Now usually we’re the kind of people that notice all of our flaws but honestly we never really thought about how white our teeth were before. You often hear of people spending a small fortune to get that photo-shopped looking gum bling. So, when someone suggested we, mere mortals could do it from the comfort of our own home, we’re not going to lie, we were dubious.

Especially since given the current state of the internet and paid for ads, you can never be too sure what it is exactly you’re buying or how useful it will be. But fear not some perfectly whitened smile will tell you ALL about how wonderful this new must-have product is, and how they couldn’t POSSIBLY live without it! Hmmm… And then it turns up and what you’ve actually got is the “Bargain-basement” own brand line product with all instructions in a foreign language.
Because of this, we thought we’d give a 100% honest, unpaid-for review of Clean Whites; an at home teeth whitening kit.

So, when you get the clean white kit, the first thing you notice is the sheer size of the case, honestly, we were wondering what the hell we’d signed up for given the fact that we had to be inserting this huge thing into our mouths 30-45 minutes a day… (Phrasing…) When we open the package to see syringes our suspicious weren’t calmed.

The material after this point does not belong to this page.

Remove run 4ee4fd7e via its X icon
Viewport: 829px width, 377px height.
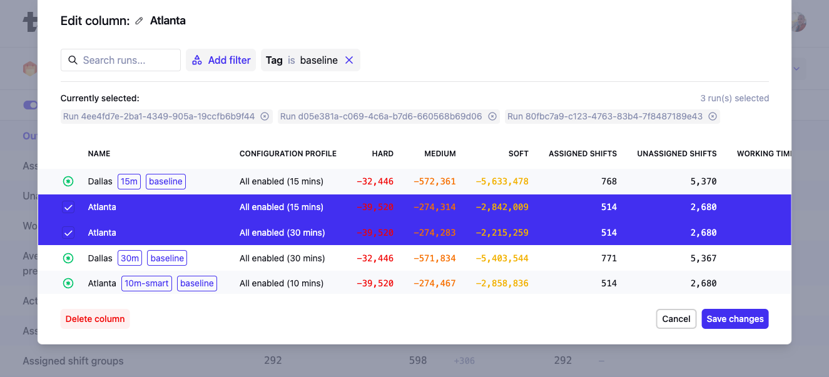265,116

However, on further inspection it’s not actually the saw type device we feared. You start off having to mould the gum shield to your mouth, now we’ve never been good at these so I think we left it in the water too long and then proceeded to give ourselves blisters biting down on this molten bit of plastic. They were hard to get right and took a few goes to get the desired fit, though pushing our pride aside we are willing to believe it was user error and if you’re well versed in gum shield usage this will be laughably simple! When you’ve achieved the dream fit you use the syringes to administer blobs of the clear gel stuff onto the imprints of your teeth in the gum shield. Sounds easy enough right?

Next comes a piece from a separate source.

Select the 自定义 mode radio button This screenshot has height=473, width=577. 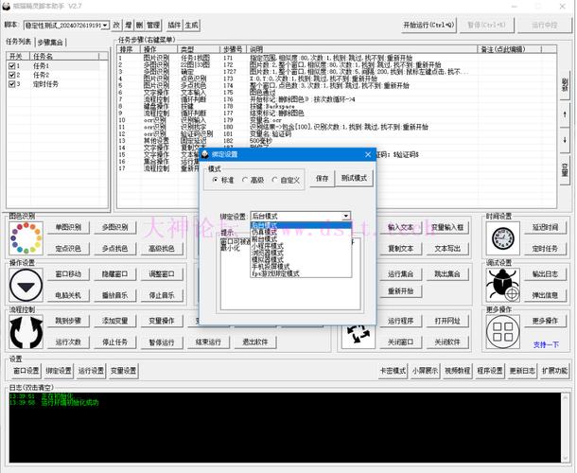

However, the line “Less is more” in the pamphlet had us in a bit of a spin… So you want us to what? Just suggest the serum to the gum shield??? The amount of serum has been a bit of trial and error and we think we hit the sweet spot at “A bit” being just a short push on the end of the syringe-y thing.
Sizing up our teeth colour on the shame guide, also referred to as the teeth colour guide, we admitted we could probably have taken better care of our teeth, which according to the scale ring in around shade 8. Of 15. Yikes…
We then place the newly serum-ed up gum shields into our mouth and popped the light in. Now like any adult’s we naturally played with the light a bit, shinning it into one anothers eyes, pretending to be blue aliens and generally being stupid. Which, looking back, probably didn’t help the process at all. However we did get to have a strange blue glowy smile for the next 10-15 minutes. The instructions included told us to leave the gum shields in for 20 minutes after the light stage and then not to eat or drink for the following 30. So all up the process takes about an hour.

Our honest review?
It’s great.

The first time we had our mouth full of gum shield and light we felt pretty damn stupid but it proved to be worth it because even after the first light up the difference was huge. No wonder this thing promises a 5 shade difference in 2 weeks! This has meant however, we’ve been doing it every night before bed because the results are just so damn obvious! Going from an 8 to a bright 4 was an amazing feeling, our want to show it off like it was some fancy report card wasn’t well received by friends and family, who alas were still heading toward the double digit end of the colour guide. When people compliment us about our teeth we can’t help be feel some undeserved pride, like “Yes peasant our teeth have always been this way, bow before these superior beings.”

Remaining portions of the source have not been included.